The optimal controller is linear and given as: $$\mathbf{u}_{t} = -\mathbf{F}_{t} \mathbf{x}_{t},$$ where: $$\mathbf{F}_{t} = (\mathbf{R}_{t} + \mathbf{B}^{\top}_{t} \mathbf{P}_{t + 1} \mathbf{B}_{t})^{-1} \mathbf{B}^{\top}_{t} \mathbf{P}_{t + 1} \mathbf{A}_{t},$$ and $\mathbf{P}_{t}$ is found iteratively backwards in time by the dynamic Riccati equation: \begin{align} \mathbf{P}_{t} & = \mathbf{A}_{t}^{\top} \mathbf{P}_{t + 1} \mathbf{A}_{t} - \mathbf{A}^{\top}_{t} \mathbf{P}_{t + 1} \mathbf{B}_{t} (\mathbf{R}_{t} + \mathbf{B}^{\top}_{t} \mathbf{P}_{t + 1} \mathbf{B}_{t})^{-1} \mathbf{B}^{\top}_{t} \mathbf{P}_{t + 1} \mathbf{A}_{t} + \mathbf{Q}_{t}\\ & = \mathbf{A}_{t}^{\top} \mathbf{P}_{t + 1} (\mathbf{A}_{t} - \mathbf{B}_{t} \mathbf{F}_{t}) + \mathbf{Q}_{t}. \end{align}

Problem

Given the solution, one can calculate the auxiliary variable $\mathbf{P}_{t}$, and then obtain the optimal controller gain $\mathbf{F}_{t - 1}$ backward in time. However, the problem I am working with has a state with very high dimensions, $n > 10^{6}$, while the dimension $m$ of the action is much smaller ($m = 10$). In addition, $\mathbf{A}_{t}, \mathbf{Q}_{t}$ and $\mathbf{R}_{t}$ are diagonal matrices. Strictly following the provided solution consistently results in "out of memory" issue due to the storage of the auxiliary matrix $P_{t}$ which requires $\mathcal{O}(n^{2})$.

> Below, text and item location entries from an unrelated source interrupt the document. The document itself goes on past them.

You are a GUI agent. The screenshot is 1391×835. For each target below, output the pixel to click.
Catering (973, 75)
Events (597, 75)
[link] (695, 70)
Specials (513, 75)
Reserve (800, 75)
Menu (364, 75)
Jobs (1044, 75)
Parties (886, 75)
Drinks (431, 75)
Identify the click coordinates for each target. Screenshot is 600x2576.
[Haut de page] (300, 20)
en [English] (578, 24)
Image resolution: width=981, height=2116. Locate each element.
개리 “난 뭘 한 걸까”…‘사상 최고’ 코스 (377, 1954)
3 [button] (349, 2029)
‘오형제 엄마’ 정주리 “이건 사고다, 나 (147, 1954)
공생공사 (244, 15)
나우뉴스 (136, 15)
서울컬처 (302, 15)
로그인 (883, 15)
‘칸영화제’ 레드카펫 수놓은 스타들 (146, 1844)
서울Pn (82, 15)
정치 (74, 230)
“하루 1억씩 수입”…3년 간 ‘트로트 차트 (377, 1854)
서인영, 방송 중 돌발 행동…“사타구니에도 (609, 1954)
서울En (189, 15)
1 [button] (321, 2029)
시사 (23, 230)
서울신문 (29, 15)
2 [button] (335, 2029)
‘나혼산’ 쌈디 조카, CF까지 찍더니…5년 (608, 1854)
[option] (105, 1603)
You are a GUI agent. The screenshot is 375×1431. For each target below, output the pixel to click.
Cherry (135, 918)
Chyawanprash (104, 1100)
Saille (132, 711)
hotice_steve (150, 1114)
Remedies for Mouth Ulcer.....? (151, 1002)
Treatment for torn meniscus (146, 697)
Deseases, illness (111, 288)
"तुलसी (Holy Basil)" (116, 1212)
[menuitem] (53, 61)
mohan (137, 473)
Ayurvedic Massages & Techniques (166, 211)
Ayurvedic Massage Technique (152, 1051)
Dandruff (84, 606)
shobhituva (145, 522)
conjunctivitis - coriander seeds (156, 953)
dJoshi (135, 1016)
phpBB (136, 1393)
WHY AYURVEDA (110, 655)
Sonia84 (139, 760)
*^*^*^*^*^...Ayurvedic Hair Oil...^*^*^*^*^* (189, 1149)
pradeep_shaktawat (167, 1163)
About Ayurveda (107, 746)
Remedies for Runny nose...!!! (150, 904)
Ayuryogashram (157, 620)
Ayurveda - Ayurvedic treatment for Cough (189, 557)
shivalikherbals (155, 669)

I searched for some large-scaled LQR problems, but most of them are about the infinite-horizon, where they approximately solved the algebraic Riccati equation, not the difference Riccati equation.

I wonder if there is a way to handle this large-scaled problem, since at the end, what we need is the controller gain $\mathbf{F} \in \mathbb{R}^{m \times n}$, which is reasonable to store in the memory.


Update on Oct 13, 2021

After searching, I found a way to directly solve for action $\mathbf{u}_{t}$ without the auxiliary variable $\mathbf{P}_{t}$. It is to re-parameterize the action as a linear function of the initial state (see MIT 6.832 and Caltech CS159). This results in a quadratic optimization for the cost $J$.